Reimbursement woes. Part of the reason for HeartScan's slow growth is that some major private payors in the U.S., notably Blue Cross, won't pay for the ultrafast CT CAD screening exam because they consider the procedure to be investigational, Meyer said. Although Medicare and some private-payor reimbursement is available, being closed out by these large insurers has dramatically reduced the market potential of the ultrafast CT exam.

"Why isn't HeartScan developing? In a nutshell, it boils down to insurance reimbursement," Meyer said. "We frankly don't agree (that this exam is investigational), nor do the 17 chairmen of cardiology departments who have written to the Blue Cross Technology Assessment Committee saying that this is an extremely valuable piece of information. It is the only way we know how to assess in asymptomatic people whether they have significant arteriosclerosis."

Imatron has been successful selling the expensive ultrafast CT scanners in international markets, and large multi-unit scanner orders have come from Japan and Malaysia. The vendor also signed a service support agreement in April with Siemens, which sells the ultrafast CT under its Evolution XP label. This strengthened relationship should bring in more service revenue for Imatron.

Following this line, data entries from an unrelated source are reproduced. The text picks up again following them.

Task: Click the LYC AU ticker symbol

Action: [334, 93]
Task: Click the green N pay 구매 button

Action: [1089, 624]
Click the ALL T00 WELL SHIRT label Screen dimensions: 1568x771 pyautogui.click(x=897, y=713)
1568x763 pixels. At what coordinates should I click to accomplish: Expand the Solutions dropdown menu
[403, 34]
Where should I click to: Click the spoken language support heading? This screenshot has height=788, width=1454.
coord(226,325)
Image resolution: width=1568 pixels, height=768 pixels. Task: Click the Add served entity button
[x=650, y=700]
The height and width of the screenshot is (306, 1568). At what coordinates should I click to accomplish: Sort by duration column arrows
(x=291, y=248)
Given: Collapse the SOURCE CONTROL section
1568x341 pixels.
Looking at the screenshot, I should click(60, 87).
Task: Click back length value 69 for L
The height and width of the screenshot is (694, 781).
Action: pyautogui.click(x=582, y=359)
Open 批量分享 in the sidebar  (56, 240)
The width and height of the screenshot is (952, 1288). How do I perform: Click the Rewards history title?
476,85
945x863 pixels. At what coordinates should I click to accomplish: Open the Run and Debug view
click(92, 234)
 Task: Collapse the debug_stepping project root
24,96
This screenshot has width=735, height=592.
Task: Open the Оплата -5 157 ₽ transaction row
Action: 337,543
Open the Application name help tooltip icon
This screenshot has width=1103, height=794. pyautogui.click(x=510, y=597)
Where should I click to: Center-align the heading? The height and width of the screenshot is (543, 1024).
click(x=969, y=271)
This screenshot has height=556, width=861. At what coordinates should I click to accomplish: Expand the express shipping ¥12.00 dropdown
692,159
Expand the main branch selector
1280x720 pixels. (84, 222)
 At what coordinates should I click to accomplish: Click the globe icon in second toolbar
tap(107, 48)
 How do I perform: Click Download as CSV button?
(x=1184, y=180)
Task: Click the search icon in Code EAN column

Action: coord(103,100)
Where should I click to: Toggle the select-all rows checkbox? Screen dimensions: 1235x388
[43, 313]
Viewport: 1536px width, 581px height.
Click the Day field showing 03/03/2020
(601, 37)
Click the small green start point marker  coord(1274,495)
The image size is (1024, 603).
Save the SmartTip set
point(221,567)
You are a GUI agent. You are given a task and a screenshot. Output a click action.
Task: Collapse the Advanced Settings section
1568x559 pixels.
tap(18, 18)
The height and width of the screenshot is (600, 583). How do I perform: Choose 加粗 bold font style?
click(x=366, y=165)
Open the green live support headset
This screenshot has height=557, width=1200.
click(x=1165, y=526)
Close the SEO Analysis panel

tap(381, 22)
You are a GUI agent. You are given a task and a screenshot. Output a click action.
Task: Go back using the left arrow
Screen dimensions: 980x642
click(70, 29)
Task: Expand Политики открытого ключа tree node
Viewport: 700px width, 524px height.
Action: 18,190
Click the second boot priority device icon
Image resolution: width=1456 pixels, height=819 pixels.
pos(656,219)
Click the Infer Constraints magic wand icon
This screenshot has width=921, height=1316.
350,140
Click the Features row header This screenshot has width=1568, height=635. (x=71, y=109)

In the U.S., the reimbursement issue has kept down ultrafast CT sales. Imatron has installed over half of its scanners, about 45, in sites outside the U.S. Approximately 30 systems are in this country, Meyer said.

HeartScan has been left with the option of marketing to individuals who will pay to find out their cardiac condition. This restricts HeartScan to only large metropolitan areas, where there is a sufficiently large pool of potential patients. Ultimately, Imatron believes that direct participation in coronary artery disease (CAD) risk-assessment diagnostic services will benefit the company by stimulating clinical advocacy of this cardiac CT procedure and by providing a model for other service providers to follow, which should build the business for Imatron's scanner, Meyer said.

"We absolutely plan to maintain our position in HeartScan," he said. "What the level will be, I can't tell you. But we intend to continue participating in the service side of the business. It keeps our fingers on the pulse of the market. We get to talk to opinion leaders in a more direct way."

This situation is ironic in that pressures in the U.S. to keep down healthcare costs should provide an incentive for CAD screening in order to reduce the large sums spent on cardiac treatment, he said.

"We have a view that healthcare in the U.S. is better (than overseas)," Meyer said. "But to be frank, investing in screening tests or an annual physical is a much more accepted paradigm in Asia than it is in the U.S."